**"The Refactor Feels"**
It’s 9:02 AM in Portland, and I’m elbow-deep in refactoring my game’s UI system—which, as it turns out, is a lot like untangling headphones from the pocket dimension they vanish into. But here’s the twist: I’m enjoying it.
The Before
Three days ago, I would’ve treated this like an emergency:
- Reverted to my "perfectionist panic" branch
- Spent 6 hours rewriting everything from scratch
- Ignored meals, sunlight, and basic human needs
But today? I’m iterating. Slowly. Like a developer who finally learned that technical debt isn’t actually financial debt—it’s okay if it takes a few sprints to pay off.
The Shift
Somehow, after a week of:
- Embracing merge conflicts (both code and life)

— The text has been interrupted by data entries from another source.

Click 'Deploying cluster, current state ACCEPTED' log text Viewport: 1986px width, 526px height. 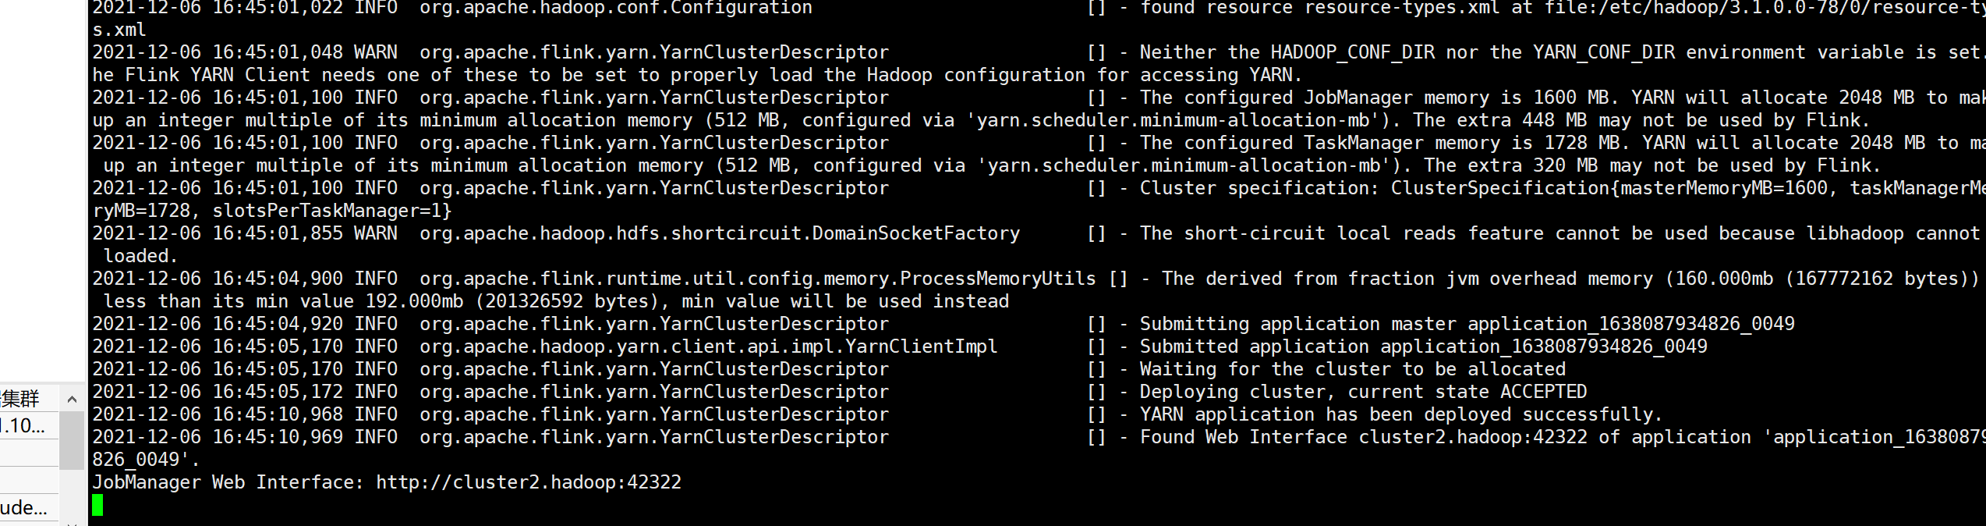(x=1363, y=392)
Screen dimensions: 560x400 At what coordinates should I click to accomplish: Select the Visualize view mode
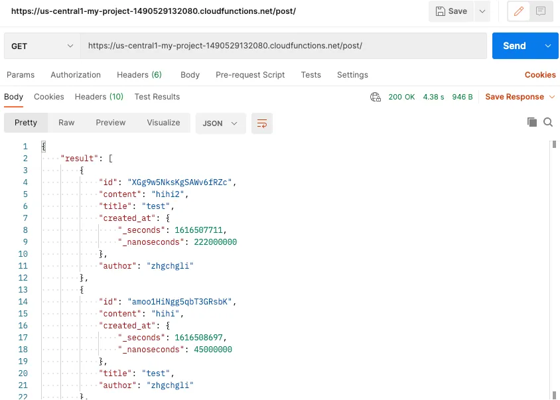[163, 123]
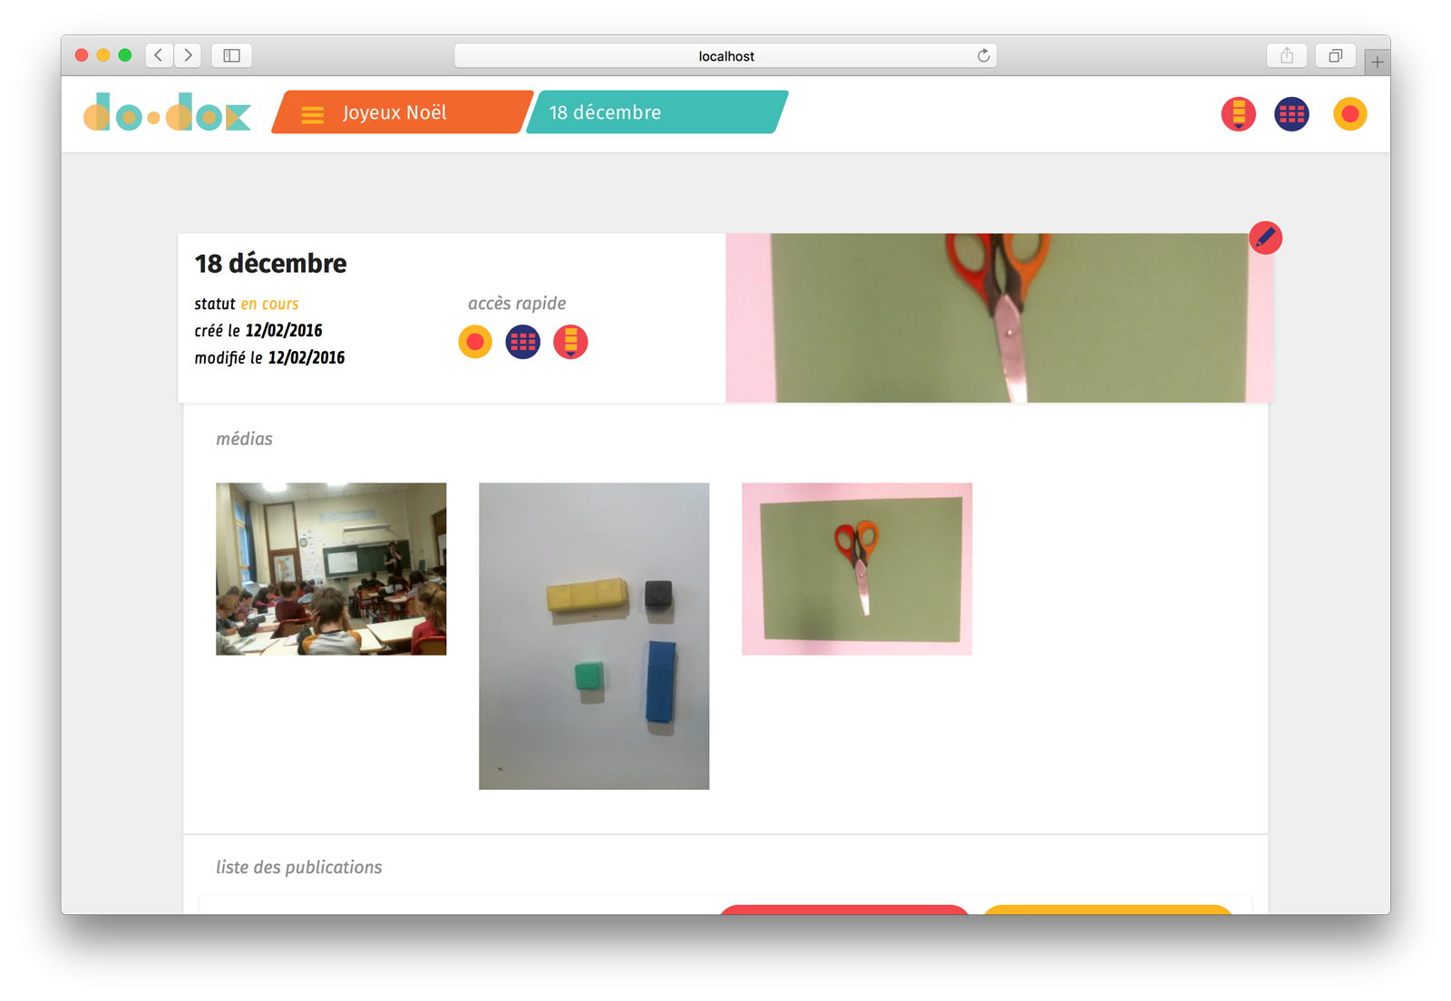Image resolution: width=1451 pixels, height=1001 pixels.
Task: Go back with the browser back arrow
Action: [159, 55]
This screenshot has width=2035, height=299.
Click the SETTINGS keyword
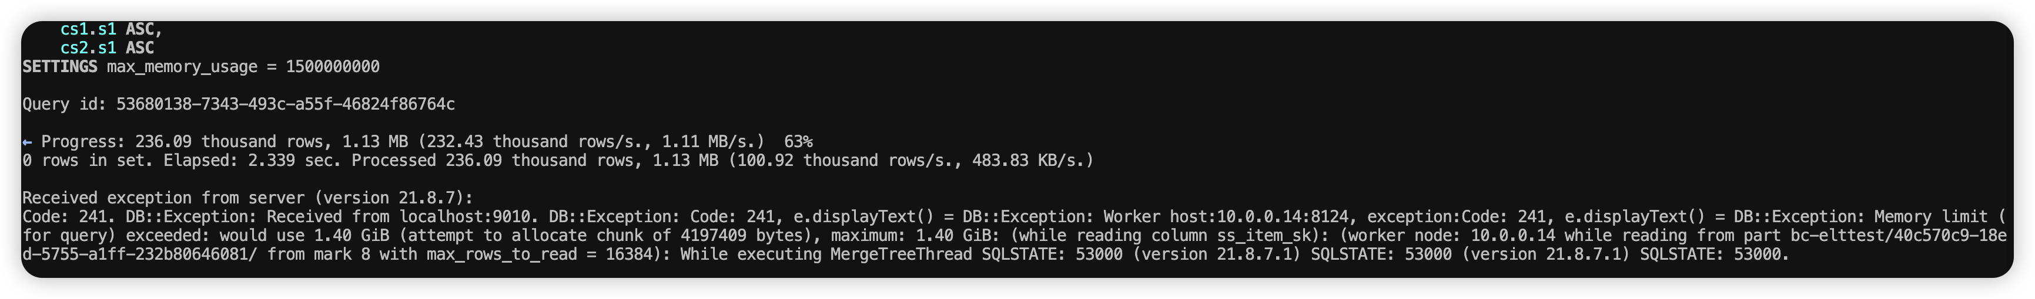59,67
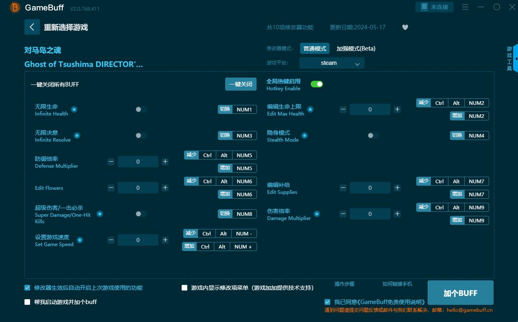518x322 pixels.
Task: Toggle the Infinite Health switch
Action: click(141, 109)
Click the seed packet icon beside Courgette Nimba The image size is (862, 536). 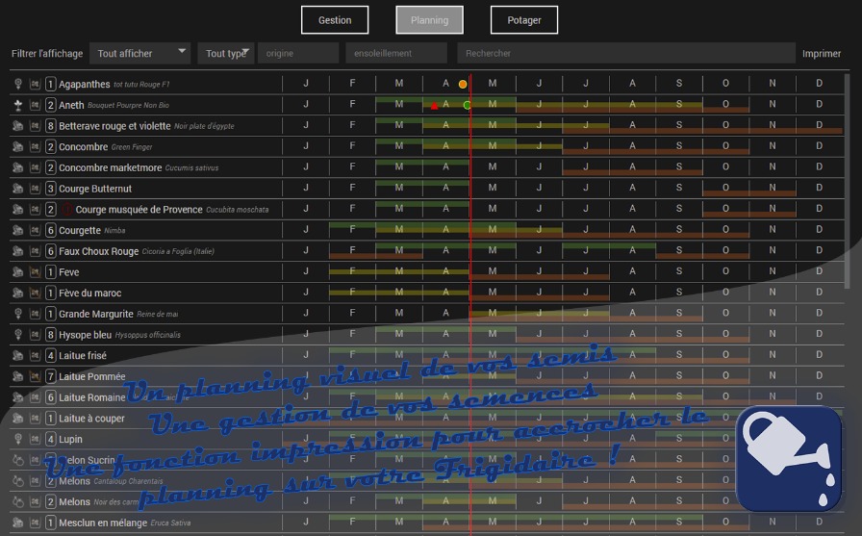click(x=35, y=231)
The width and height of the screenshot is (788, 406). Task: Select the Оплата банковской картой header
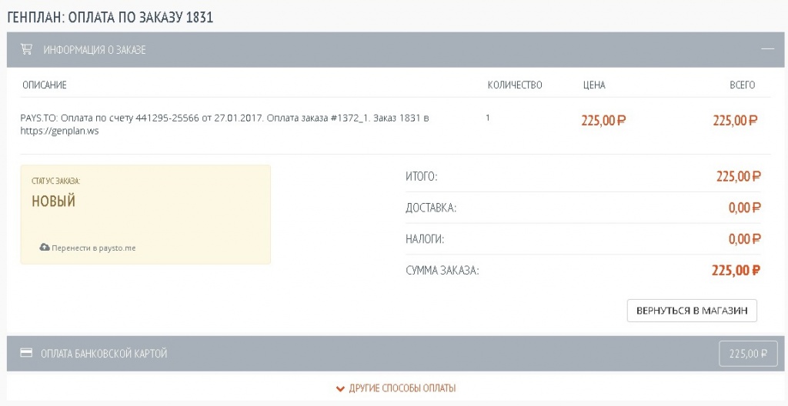pos(104,354)
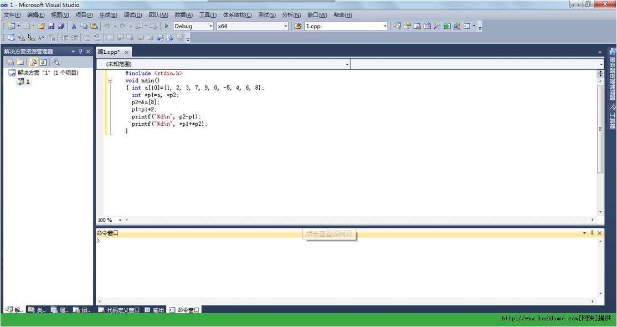Click the editor vertical scrollbar thumb
Screen dimensions: 617x327
(601, 129)
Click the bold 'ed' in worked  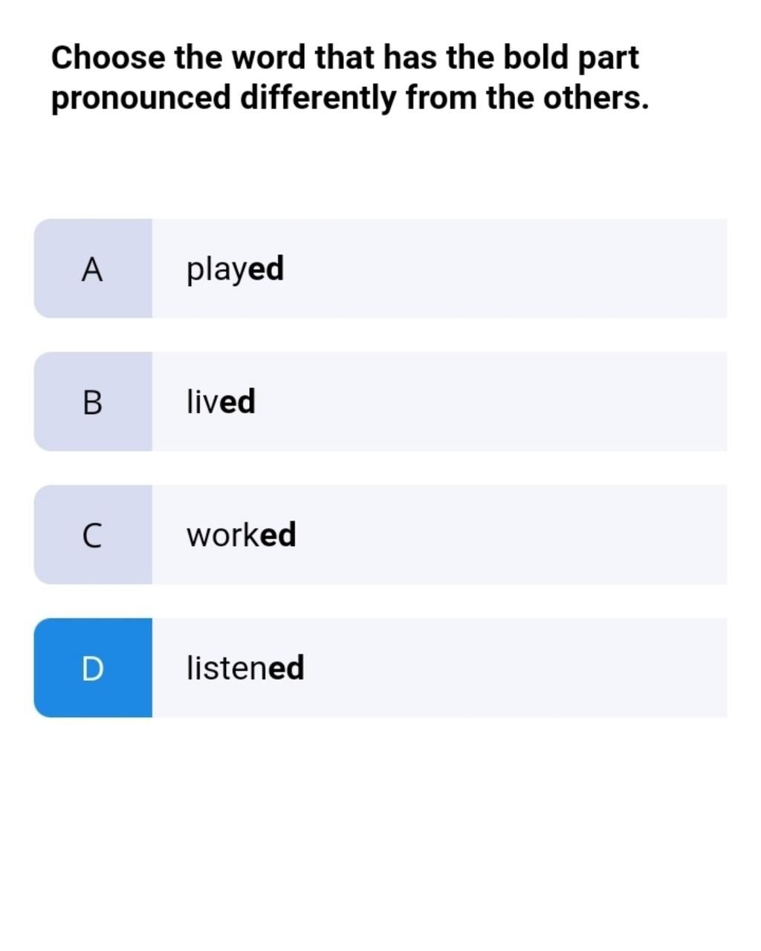(279, 534)
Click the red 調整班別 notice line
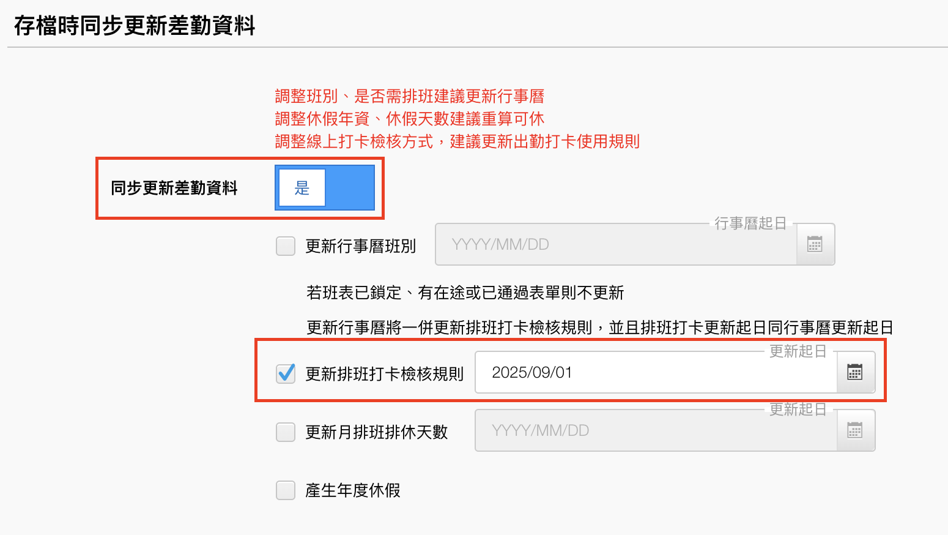The image size is (948, 535). point(409,96)
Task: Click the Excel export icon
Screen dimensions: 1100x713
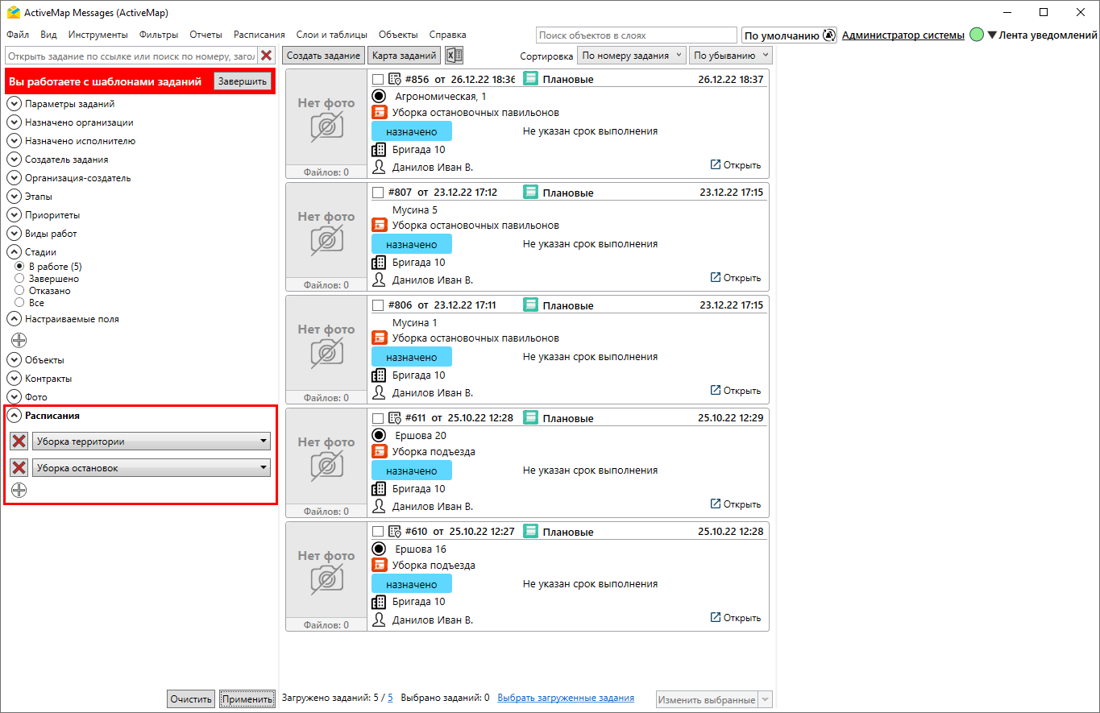Action: pyautogui.click(x=455, y=56)
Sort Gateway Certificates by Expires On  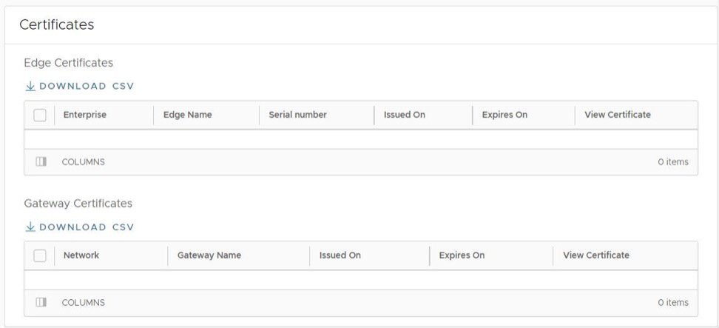[462, 255]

- Laughing at janky physics (both game and personal)
- Actually calling my sister back (revolutionary, I know)
...I’ve started seeing refactors differently. They’re not failures—they’re evidence of growth. Like finding an old TODO comment and realizing you already fixed it without noticing.
The New Approach
Current refactor rules:
1. Leave it cleaner than you found it (but not perfect)
2. Write comments for Future Jake (he’s smarter but just as tired)
3. Commit often—not just in Git, but in admitting what you’ve learned
(Side note: My “wip: trying something dumb” branch is now my most productive place.)
The Lesson
Mastery isn’t rewriting the whole system—it’s knowing:
- Which tech debt is worth the interest (and which will crash the build)
- When to ask for a second pair of eyes (shoutout to my rubber duck)
- That the best code—like the best self—is always in beta
P.S. New sticky note: “Refactoring is just the universe’s way of saying ‘you know more now.’”
P.P.S. That UI? Still a mess. But now it’s a documented, incremental mess. Progress.